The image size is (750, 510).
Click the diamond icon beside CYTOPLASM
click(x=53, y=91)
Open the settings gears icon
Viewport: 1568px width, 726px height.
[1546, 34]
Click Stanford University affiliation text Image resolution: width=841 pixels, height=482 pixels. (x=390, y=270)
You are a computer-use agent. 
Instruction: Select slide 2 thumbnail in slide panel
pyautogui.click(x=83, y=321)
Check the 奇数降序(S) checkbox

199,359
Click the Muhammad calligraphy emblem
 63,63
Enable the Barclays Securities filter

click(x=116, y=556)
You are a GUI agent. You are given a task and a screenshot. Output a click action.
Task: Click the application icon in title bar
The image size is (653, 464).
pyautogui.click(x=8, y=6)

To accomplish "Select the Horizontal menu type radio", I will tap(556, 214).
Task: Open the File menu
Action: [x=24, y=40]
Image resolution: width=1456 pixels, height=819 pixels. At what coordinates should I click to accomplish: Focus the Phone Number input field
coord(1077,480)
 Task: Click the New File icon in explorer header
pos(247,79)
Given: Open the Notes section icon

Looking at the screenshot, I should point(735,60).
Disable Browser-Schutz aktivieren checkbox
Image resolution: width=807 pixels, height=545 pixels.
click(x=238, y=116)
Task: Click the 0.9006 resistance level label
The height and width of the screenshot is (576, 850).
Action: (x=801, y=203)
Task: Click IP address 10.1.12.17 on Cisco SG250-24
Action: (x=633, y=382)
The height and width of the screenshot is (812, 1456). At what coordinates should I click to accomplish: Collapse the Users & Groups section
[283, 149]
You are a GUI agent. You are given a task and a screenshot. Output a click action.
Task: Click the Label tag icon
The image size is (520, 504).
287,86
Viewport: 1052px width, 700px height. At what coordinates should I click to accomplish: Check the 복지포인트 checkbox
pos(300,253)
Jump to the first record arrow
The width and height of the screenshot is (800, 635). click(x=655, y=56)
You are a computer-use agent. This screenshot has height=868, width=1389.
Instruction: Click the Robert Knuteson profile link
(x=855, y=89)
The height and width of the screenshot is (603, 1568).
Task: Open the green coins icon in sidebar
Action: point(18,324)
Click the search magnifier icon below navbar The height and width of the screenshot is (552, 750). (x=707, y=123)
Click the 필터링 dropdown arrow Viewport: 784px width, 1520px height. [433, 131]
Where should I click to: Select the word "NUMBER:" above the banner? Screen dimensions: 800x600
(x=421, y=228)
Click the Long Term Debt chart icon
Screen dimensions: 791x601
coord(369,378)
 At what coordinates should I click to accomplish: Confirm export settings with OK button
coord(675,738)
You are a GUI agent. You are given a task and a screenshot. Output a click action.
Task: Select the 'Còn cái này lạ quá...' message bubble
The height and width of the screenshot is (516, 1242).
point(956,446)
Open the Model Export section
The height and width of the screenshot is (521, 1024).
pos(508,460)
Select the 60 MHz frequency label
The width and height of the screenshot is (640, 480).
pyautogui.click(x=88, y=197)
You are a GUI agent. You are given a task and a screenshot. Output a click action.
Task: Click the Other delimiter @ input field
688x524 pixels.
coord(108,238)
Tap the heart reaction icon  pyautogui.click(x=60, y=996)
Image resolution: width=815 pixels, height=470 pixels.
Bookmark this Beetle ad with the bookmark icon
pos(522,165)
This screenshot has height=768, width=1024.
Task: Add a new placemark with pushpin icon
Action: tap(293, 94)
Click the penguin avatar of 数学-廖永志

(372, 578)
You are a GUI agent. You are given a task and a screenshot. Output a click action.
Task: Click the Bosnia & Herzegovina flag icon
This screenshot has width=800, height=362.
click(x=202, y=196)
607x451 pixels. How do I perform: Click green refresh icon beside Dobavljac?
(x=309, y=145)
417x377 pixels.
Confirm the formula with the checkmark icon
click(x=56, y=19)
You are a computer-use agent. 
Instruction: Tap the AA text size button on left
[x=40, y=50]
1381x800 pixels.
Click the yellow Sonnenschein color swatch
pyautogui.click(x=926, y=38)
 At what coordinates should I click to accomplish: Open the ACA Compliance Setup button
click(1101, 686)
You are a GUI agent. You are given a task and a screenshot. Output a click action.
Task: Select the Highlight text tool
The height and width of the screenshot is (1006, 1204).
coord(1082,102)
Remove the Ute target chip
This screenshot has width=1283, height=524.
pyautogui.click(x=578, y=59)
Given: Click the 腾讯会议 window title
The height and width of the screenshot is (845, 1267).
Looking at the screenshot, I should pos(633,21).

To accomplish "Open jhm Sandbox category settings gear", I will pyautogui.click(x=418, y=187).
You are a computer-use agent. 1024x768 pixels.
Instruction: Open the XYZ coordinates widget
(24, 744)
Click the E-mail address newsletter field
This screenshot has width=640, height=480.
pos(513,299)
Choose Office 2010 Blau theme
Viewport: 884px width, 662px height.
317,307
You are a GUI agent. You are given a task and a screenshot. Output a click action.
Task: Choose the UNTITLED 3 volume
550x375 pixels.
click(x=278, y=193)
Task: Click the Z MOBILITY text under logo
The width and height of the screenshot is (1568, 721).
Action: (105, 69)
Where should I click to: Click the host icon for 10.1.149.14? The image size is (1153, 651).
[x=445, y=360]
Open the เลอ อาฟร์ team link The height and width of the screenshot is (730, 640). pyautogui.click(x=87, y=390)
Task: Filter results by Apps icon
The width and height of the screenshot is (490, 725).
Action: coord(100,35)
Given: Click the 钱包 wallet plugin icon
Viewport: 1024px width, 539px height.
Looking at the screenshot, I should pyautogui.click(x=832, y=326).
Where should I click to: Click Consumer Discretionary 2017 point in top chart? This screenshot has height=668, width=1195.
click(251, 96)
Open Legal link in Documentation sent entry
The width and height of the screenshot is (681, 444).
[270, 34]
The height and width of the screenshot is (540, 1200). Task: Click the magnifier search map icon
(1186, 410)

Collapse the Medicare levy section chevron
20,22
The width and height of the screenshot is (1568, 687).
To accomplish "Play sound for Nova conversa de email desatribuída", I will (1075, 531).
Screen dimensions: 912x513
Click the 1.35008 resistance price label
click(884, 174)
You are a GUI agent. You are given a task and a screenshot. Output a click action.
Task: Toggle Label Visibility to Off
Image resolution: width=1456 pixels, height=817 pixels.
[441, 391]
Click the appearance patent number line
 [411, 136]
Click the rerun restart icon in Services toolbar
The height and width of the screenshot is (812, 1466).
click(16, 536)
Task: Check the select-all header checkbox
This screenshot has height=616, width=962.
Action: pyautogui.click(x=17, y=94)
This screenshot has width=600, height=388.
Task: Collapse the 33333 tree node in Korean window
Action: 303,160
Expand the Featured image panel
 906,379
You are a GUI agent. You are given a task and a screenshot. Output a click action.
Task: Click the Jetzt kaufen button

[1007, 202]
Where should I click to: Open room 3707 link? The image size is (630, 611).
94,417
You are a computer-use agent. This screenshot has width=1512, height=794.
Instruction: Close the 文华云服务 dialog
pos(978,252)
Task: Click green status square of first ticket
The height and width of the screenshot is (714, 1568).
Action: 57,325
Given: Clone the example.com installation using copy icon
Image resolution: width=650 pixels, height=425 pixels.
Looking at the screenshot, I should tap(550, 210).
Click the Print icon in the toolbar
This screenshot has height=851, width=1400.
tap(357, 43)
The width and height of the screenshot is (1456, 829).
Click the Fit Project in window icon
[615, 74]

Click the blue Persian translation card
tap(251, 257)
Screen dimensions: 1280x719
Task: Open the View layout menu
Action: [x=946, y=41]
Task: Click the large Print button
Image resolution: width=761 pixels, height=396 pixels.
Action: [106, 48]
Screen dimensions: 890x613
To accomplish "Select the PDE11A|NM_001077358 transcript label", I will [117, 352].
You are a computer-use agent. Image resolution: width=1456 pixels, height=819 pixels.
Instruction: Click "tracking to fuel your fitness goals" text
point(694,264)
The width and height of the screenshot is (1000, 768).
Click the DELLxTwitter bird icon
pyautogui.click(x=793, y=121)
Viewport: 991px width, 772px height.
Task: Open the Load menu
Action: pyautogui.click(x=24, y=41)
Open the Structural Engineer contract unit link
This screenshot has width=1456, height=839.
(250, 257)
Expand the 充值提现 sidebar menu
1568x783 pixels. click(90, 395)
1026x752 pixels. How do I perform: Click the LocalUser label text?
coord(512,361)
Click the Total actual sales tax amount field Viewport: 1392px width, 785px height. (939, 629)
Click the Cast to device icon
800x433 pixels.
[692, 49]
##########
### [WORK REQUEST]
When you reach the line holding "The height and width of the screenshot is (714, 1568)." in the records above, begin reproducing exactly, stop after the line holding "The width and height of the screenshot is (1000, 768).", and output nothing else.

### [EXPECTED ANSWER]
The height and width of the screenshot is (714, 1568).
Action: 57,325
Given: Clone the example.com installation using copy icon
Image resolution: width=650 pixels, height=425 pixels.
Looking at the screenshot, I should tap(550, 210).
Click the Print icon in the toolbar
This screenshot has height=851, width=1400.
tap(357, 43)
The width and height of the screenshot is (1456, 829).
Click the Fit Project in window icon
[615, 74]

Click the blue Persian translation card
tap(251, 257)
Screen dimensions: 1280x719
Task: Open the View layout menu
Action: [x=946, y=41]
Task: Click the large Print button
Image resolution: width=761 pixels, height=396 pixels.
Action: [106, 48]
Screen dimensions: 890x613
To accomplish "Select the PDE11A|NM_001077358 transcript label", I will [117, 352].
You are a computer-use agent. Image resolution: width=1456 pixels, height=819 pixels.
Instruction: Click "tracking to fuel your fitness goals" text
point(694,264)
The width and height of the screenshot is (1000, 768).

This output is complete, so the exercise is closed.